*** Opening of Text passage ***

ML Aggarwal Equation of Straight Line Exe-12.2 Class 10 ICSE Maths Solutions. We Provide Step by Step Answer of Exe-12.2 Questions for Equation of Straight Line as council prescribe guideline for upcoming board exam. Visit official Website CISCE for detail information about ICSE Board Class-10.
ML Aggarwal Equation of Straight Line Exe-12.2 Class 10 ICSE Maths Solutions
Board | ICSE |
Subject | Maths |
Class | 10th |
Chapter-12 | Equation of Straight Line |
Writer / Book | Understanding |
Topics | Solutions of Exe-12.2 |
Academic Session | 2024-2025 |
Equation of Straight Line Exe-12.2
ML Aggarwal Class 10 ICSE Maths Solutions
Question- 1
State which one of the following is true : The straight lines y = 3x – 5 and 2y = 4x + 7 are
(i) parallel
(ii) perpendicular
(iii) neither parallel nor perpendicular.
Answer- 1
Slope of line y = 3x – 5 = 3
and slope of line 2y = 4x + 7
⇒ y = 2x + 7/2 = 2.

*** Close of Text passage ***
*** Opening of Data section ***

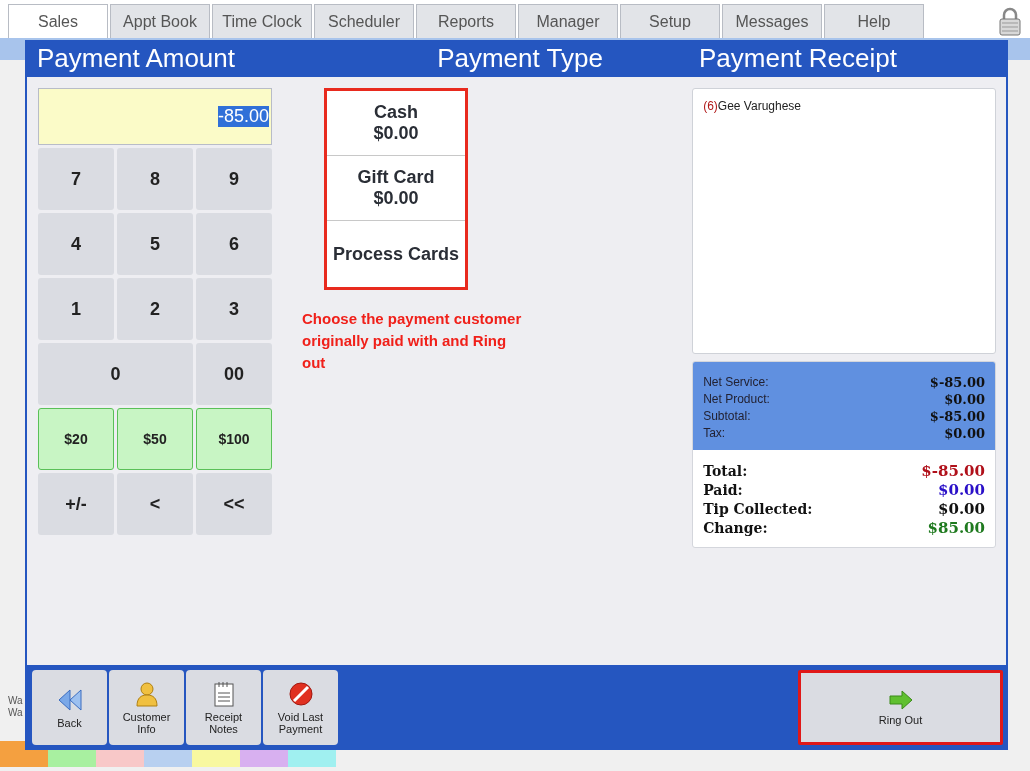 This screenshot has height=771, width=1030. Describe the element at coordinates (76, 504) in the screenshot. I see `keypad-key: +/-` at that location.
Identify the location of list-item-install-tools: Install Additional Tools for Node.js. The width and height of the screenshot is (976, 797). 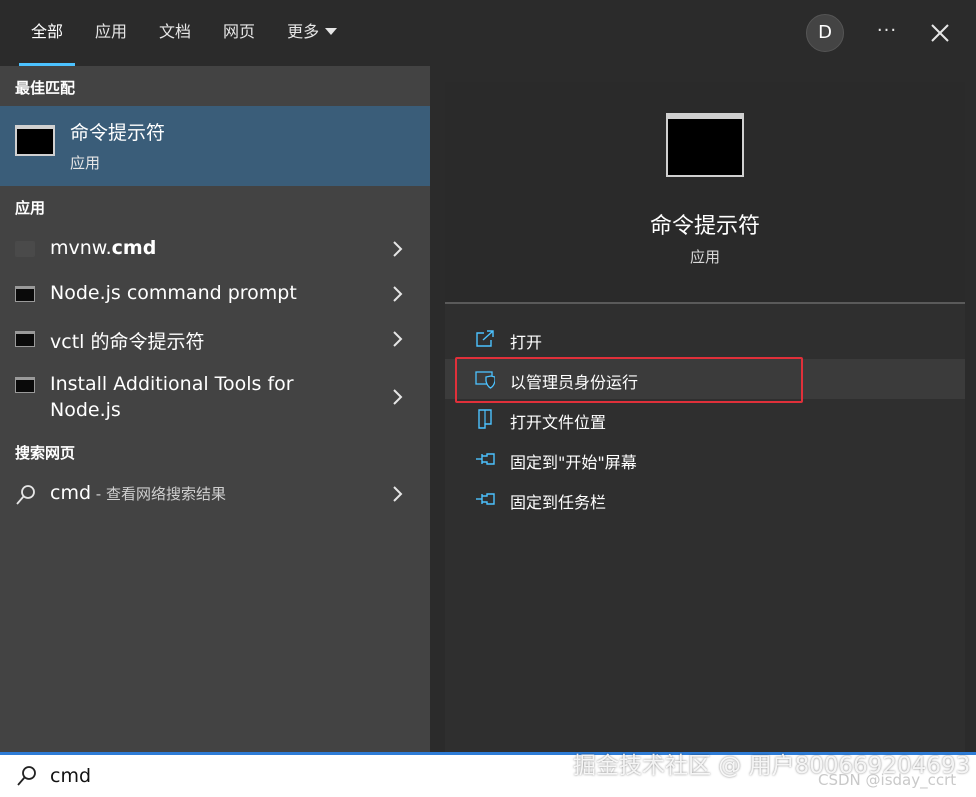
(215, 396).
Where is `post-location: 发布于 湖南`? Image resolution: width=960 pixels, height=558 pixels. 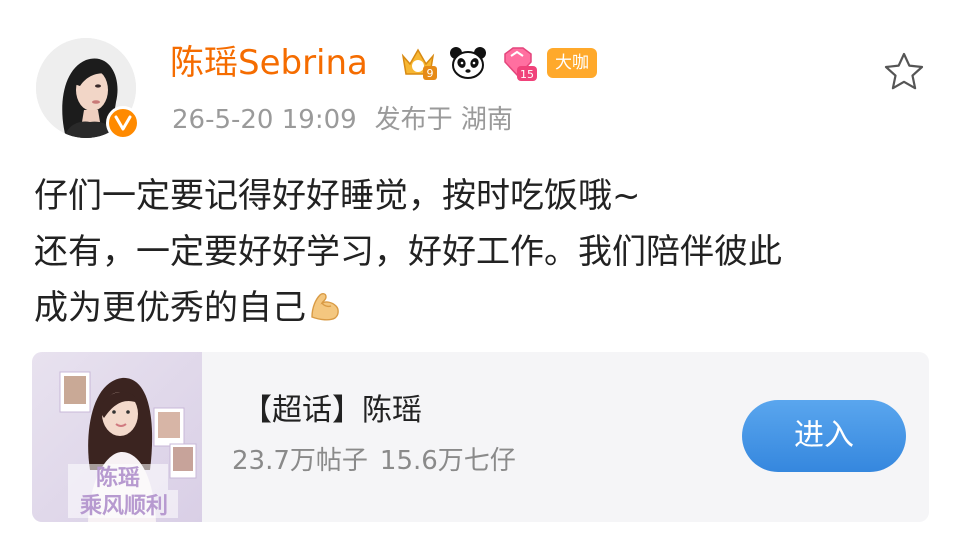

*** Close of Data section ***

§ **Assignment**:
Answer these questions from the straight-line solutions page:
(a) Which academic session does the page list?
(b) What is the title of Chapter-12?
(c) What slope does the page give for the line y = 3x – 5?

§ **Reply to the exercise**:
(a) 2024-2025
(b) Equation of Straight Line
(c) 3